*** EXTRACTED MATERIAL ***

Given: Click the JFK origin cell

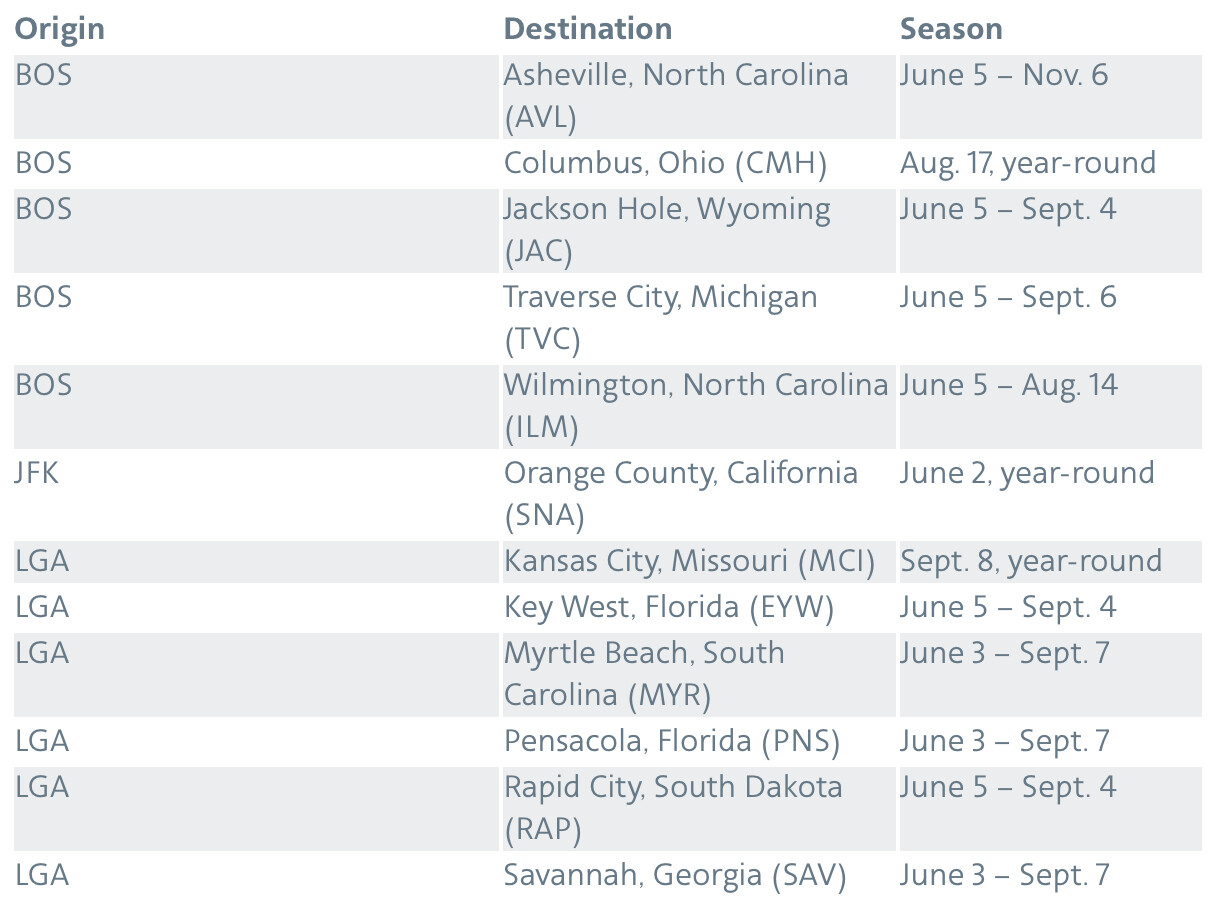Looking at the screenshot, I should (x=37, y=473).
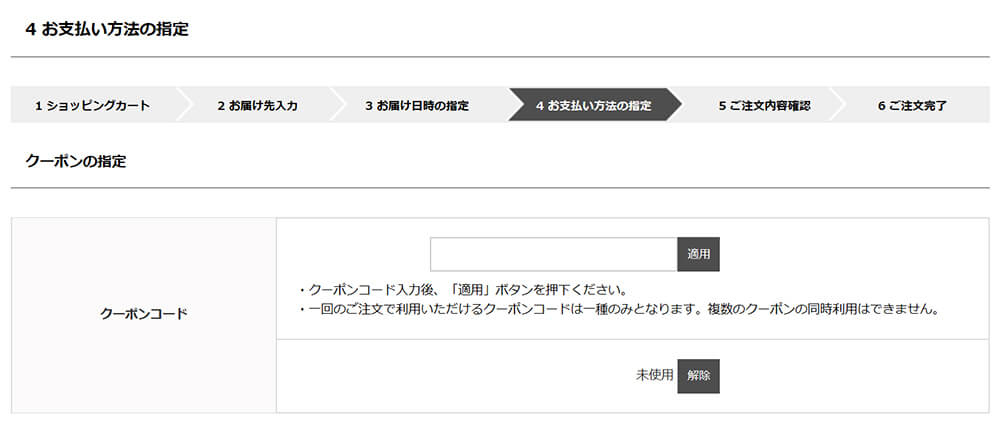Image resolution: width=1000 pixels, height=423 pixels.
Task: Click the note about pressing 適用 button
Action: coord(462,290)
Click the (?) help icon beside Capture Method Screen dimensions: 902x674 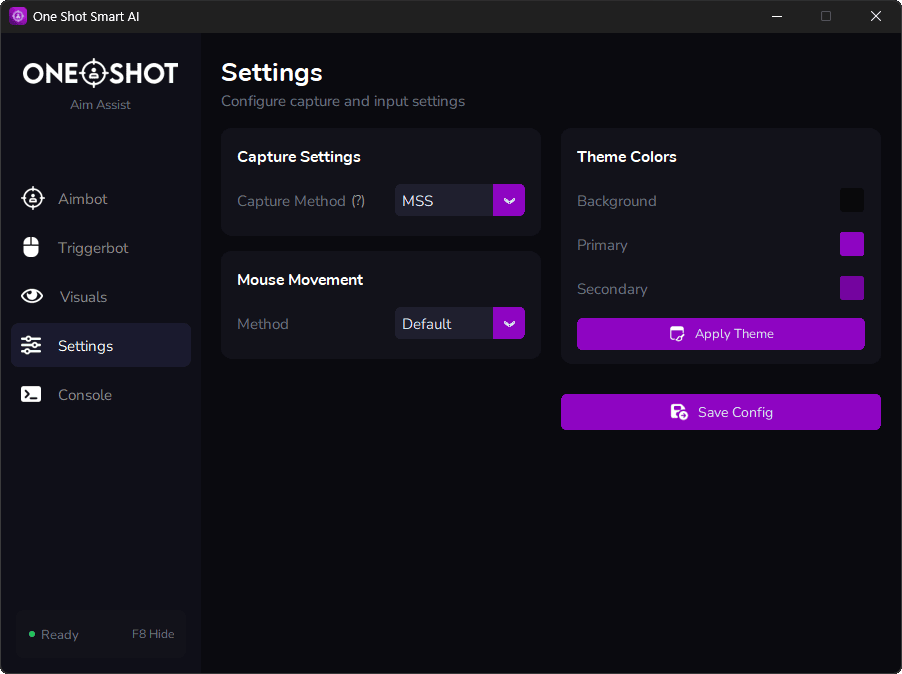pos(358,201)
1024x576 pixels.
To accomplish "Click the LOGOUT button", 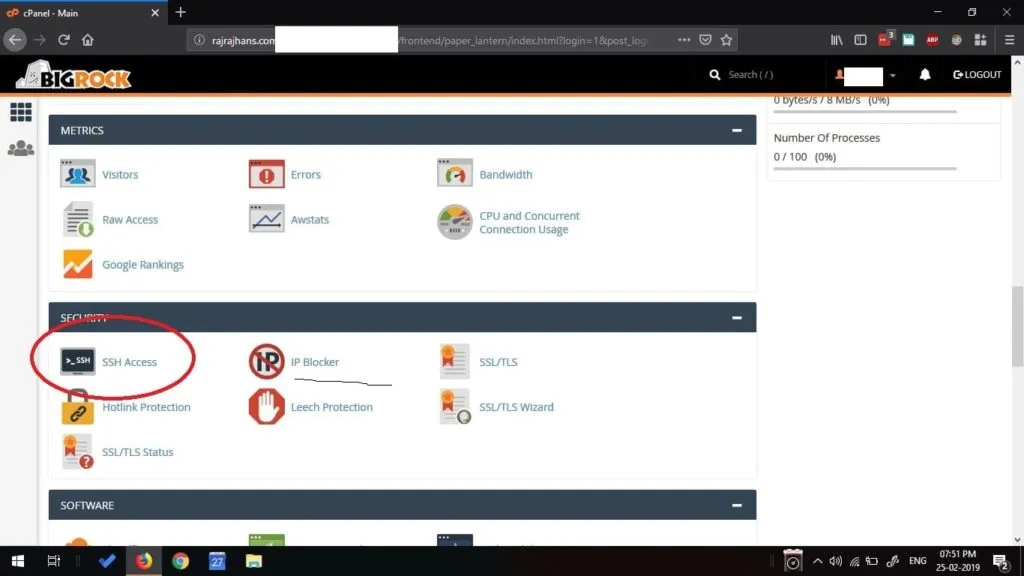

*** End of EXTRACTED MATERIAL ***

## AIM OF THE TASK:
With pictures omitted, restate word for word every line above from the one containing "1024x576 pixels." to the end of the entries.

## RESPONSE BELOW:
1024x576 pixels.
To accomplish "Click the LOGOUT button", 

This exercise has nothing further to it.